Tricep stretch: Stand erect with feet at about shoulder width. Raise injured arm at the shoulder with elbow bent and place the forearm behind the head. Grasp the injured elbow with opposite hand and draw it toward the centre of the body until stretch is felt. Hold this position for three to five seconds, and then relax for three to five seconds. Perform this exercise 10 times.

Bicep stretch: Stand erect with arms raised to shoulder height and palms up. Press arms backward until stretch is felt. Hold this position for three to five seconds, and then relax for three to five seconds. Perform this exercise 10 times. The bicep is stretched by this exercise as well as the muscles of the shoulder and upper chest.

The exercises below help develop strength of the muscles of the forearm and upper arm. To maintain symmetry of the arms in terms of strength and appearance, perform these strength exercises with the uninjured arm as well as the injured arm.

Wrist extension: Sit in a chair with forearm resting on the end of a table, palm down. Grasp a lightweight dumbbell and raise the weight up as high as possible while maintaining contact with the table top. Hold this position for three to five seconds. Relax for three to five seconds. Repeat this exercise five to ten times. Substitute a heavier dumbbell as strength increases.

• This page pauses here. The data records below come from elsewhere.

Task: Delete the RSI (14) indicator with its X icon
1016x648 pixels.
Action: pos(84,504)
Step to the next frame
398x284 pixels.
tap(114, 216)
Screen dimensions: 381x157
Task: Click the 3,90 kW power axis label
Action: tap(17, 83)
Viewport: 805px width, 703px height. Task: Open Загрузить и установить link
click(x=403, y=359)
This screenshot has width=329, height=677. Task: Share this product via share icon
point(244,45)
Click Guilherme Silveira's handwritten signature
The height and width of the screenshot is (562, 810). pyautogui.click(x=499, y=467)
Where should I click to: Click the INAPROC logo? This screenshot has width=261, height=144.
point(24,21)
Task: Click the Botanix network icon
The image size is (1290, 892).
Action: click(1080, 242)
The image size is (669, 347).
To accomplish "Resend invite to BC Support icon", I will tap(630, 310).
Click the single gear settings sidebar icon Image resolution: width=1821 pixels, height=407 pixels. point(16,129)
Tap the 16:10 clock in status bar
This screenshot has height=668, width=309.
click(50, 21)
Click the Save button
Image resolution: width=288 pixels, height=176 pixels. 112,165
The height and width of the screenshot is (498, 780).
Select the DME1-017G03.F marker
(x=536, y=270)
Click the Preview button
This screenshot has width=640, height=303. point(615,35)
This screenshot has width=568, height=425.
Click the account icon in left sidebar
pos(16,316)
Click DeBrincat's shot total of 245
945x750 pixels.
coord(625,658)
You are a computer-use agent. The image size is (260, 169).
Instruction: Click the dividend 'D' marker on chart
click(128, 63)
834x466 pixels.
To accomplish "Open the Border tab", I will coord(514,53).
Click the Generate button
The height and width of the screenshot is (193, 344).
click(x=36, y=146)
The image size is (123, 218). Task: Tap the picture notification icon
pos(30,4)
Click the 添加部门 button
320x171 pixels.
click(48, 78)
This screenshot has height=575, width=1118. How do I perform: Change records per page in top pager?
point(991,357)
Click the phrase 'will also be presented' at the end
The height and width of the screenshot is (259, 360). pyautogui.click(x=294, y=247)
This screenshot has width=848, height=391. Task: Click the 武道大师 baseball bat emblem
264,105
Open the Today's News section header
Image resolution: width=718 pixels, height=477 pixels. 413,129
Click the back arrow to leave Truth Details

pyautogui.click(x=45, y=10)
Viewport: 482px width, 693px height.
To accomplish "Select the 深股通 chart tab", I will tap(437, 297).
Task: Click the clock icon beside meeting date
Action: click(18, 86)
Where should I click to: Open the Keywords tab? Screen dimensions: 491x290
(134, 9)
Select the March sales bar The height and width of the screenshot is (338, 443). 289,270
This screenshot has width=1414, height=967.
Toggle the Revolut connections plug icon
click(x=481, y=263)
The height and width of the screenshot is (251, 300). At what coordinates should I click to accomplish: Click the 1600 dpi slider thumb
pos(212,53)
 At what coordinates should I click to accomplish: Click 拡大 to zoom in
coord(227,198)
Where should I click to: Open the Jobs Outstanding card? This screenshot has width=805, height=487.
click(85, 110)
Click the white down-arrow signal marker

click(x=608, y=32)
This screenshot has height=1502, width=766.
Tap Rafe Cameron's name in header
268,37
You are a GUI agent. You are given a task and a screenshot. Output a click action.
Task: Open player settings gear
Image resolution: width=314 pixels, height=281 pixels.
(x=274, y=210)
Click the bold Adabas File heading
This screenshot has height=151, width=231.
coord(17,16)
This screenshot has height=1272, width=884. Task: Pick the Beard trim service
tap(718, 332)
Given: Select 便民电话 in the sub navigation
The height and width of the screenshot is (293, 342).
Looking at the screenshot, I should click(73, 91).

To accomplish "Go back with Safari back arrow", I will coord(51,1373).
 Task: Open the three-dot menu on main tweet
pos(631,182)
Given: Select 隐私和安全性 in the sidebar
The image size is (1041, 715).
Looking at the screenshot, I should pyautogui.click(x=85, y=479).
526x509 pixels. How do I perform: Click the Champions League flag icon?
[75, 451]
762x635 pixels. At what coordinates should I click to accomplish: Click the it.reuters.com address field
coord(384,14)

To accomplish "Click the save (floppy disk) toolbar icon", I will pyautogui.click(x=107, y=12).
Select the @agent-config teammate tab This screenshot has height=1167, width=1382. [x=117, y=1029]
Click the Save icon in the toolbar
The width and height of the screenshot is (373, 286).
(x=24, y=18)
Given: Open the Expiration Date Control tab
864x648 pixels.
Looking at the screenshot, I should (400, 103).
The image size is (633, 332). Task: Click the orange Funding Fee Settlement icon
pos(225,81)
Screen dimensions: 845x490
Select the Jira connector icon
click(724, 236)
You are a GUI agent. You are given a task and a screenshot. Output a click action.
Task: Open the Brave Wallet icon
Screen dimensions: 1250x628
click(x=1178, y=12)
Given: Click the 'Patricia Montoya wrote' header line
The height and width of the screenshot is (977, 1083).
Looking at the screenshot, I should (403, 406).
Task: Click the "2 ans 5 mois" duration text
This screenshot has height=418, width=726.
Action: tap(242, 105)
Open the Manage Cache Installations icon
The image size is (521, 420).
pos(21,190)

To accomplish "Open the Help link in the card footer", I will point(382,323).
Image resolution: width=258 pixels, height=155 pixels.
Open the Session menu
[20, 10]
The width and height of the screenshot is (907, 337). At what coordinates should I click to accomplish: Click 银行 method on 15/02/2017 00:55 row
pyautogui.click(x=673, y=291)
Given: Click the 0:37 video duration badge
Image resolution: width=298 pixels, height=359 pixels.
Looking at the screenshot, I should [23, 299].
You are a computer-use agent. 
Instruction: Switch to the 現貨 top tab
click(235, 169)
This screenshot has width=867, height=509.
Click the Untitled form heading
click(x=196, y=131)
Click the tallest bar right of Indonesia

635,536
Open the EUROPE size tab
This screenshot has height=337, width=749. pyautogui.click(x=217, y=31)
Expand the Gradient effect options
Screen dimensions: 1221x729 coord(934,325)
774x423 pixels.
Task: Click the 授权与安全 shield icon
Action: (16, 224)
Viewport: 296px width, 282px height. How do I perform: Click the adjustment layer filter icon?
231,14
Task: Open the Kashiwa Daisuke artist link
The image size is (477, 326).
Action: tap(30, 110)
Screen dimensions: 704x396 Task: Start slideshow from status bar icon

Arm curls: Either standing or sitting, grasp a two- to four-pound dumbbell in one hand. With palm up, flex elbow and draw the dumbbell up to the same side shoulder while maintaining erect posture. Do not bend at the waist or swing the dumbbell. Lower dumbbell slowly and with control to the starting position. Repeat this exercise 10 times. Use a heavier dumbbell as strength increases.

Perform more of the same stretching exercises using weights, starting at a low weight and gradually moving up as the injury improves.